JAKARTA–Sidang Tahunan (ST) atau Sidang Tahunan (ST) MPR RI yang akan degelar pada 14 Agustus 2020 mendatang diharapkan berdampak pada kesejahteraan rakyat.
Kalau tidak, maka harus ada evaluasi agar pemerintah mendengarkan seluruh aspirasi rakyat untuk perbaikan-perbaikan ke depan.
“Kalau hanya mendengar pidato (laporan kerja) oleh Presiden RI, Ketua MPR RI, Ketua DPR RI dan Ketua DPD RI, tapi tak ada evaluasi untuk perbaikan lembaga eksekutif, legislatif, dan yudikatif, maka tak akan bermanfaat bagi rakyat,” kata anggota MPR RI FPAN, Saleh Partaonan Daulay dalam dialog Empat Pilar MPR RI “Efektivitas Sidang Tahunan MPR RI” bersama anggota MPR RI Fraksi PKS Hj.
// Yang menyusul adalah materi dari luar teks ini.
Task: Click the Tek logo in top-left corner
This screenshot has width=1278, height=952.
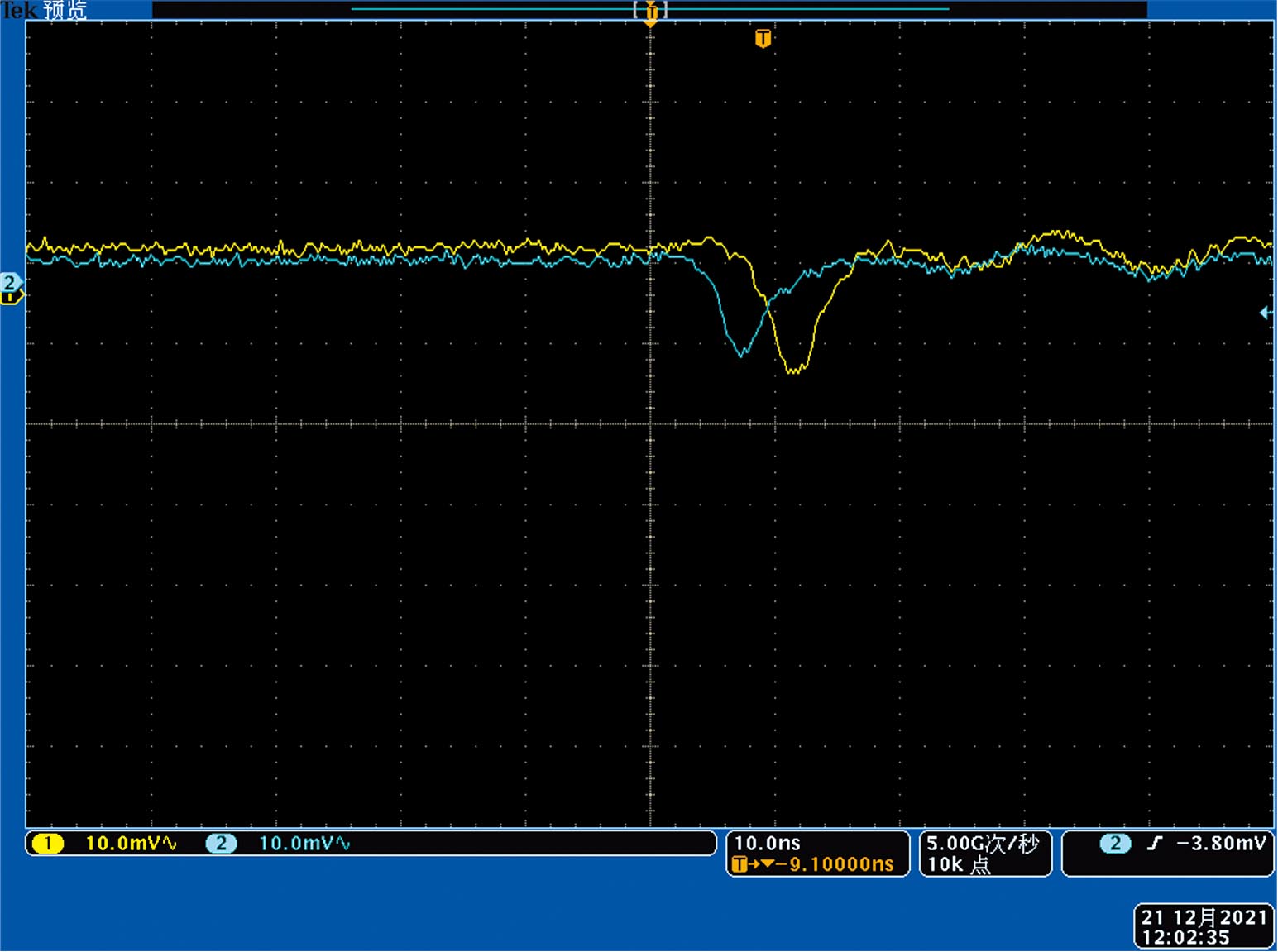Action: pyautogui.click(x=18, y=10)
Kurniasih Mufidayati, dan pakar hukum tata negara Margarito Kamis di Jakarta, Senin (20/7/2020).
Karena itu dalam ST MPR RI yang terdiri dari laporan kerja terkait pengeloaan negara dalam setahun terakhir ini, kalau monolog, tanpa evaluasi terhadap kinerja pemerintah, MPR RI, DPR RI dan DPD RI maka hanya terkesan lomba pidato.
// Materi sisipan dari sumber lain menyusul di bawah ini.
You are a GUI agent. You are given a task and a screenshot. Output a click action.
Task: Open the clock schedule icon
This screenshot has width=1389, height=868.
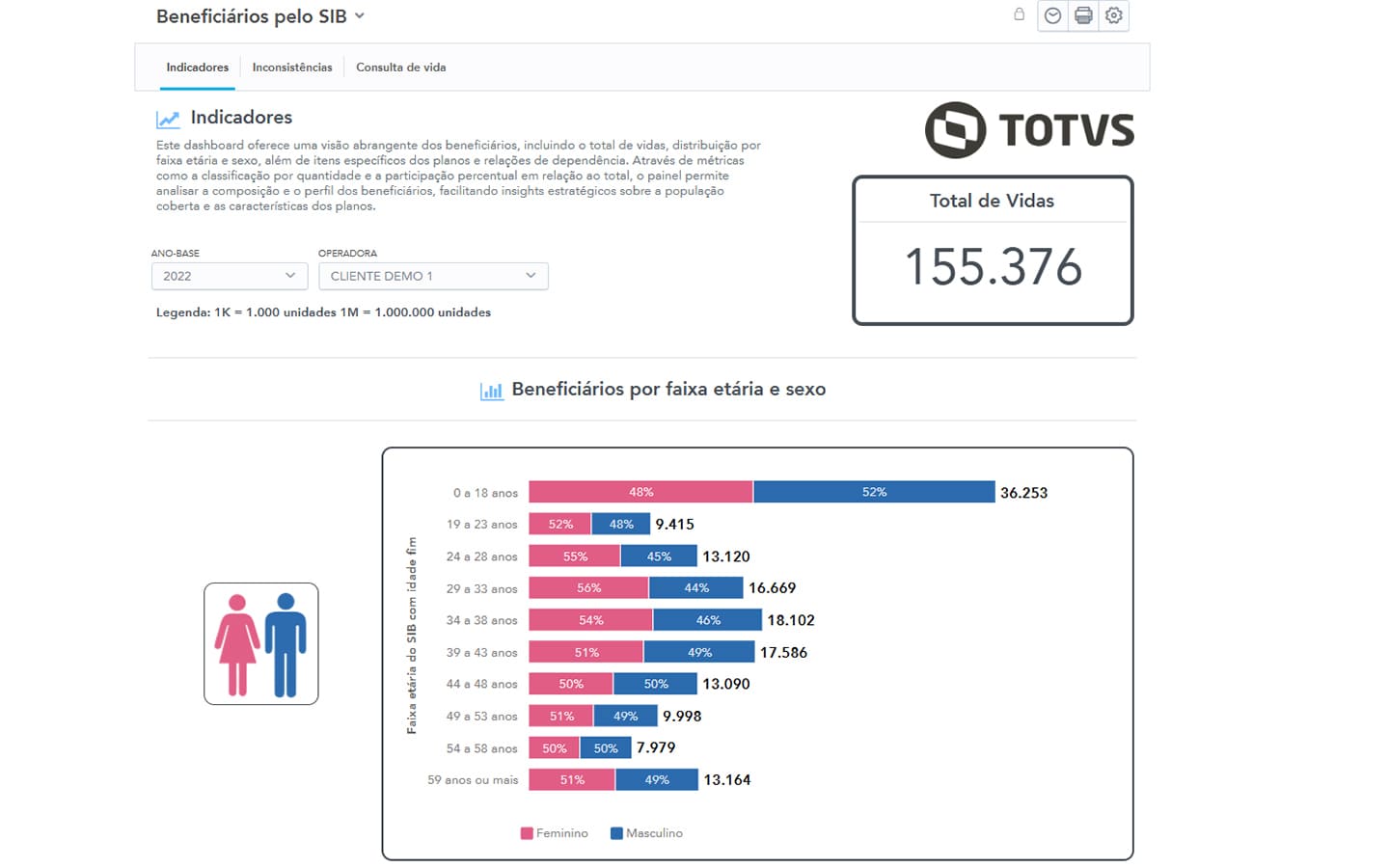1052,15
“Jadi, ST MPR RI itu bisa menjelaskan soal defisit anggaran untuk Covid-19 yang lebih 3 persen, bantuan sosial yang tidak merata akibat data yang tidak beres, anggaran Kemenkes RI yang Rp75 triliun, tapi baru dicairkan Rp25,7 triliun dan sebagainya,” kata Saleh Daulay.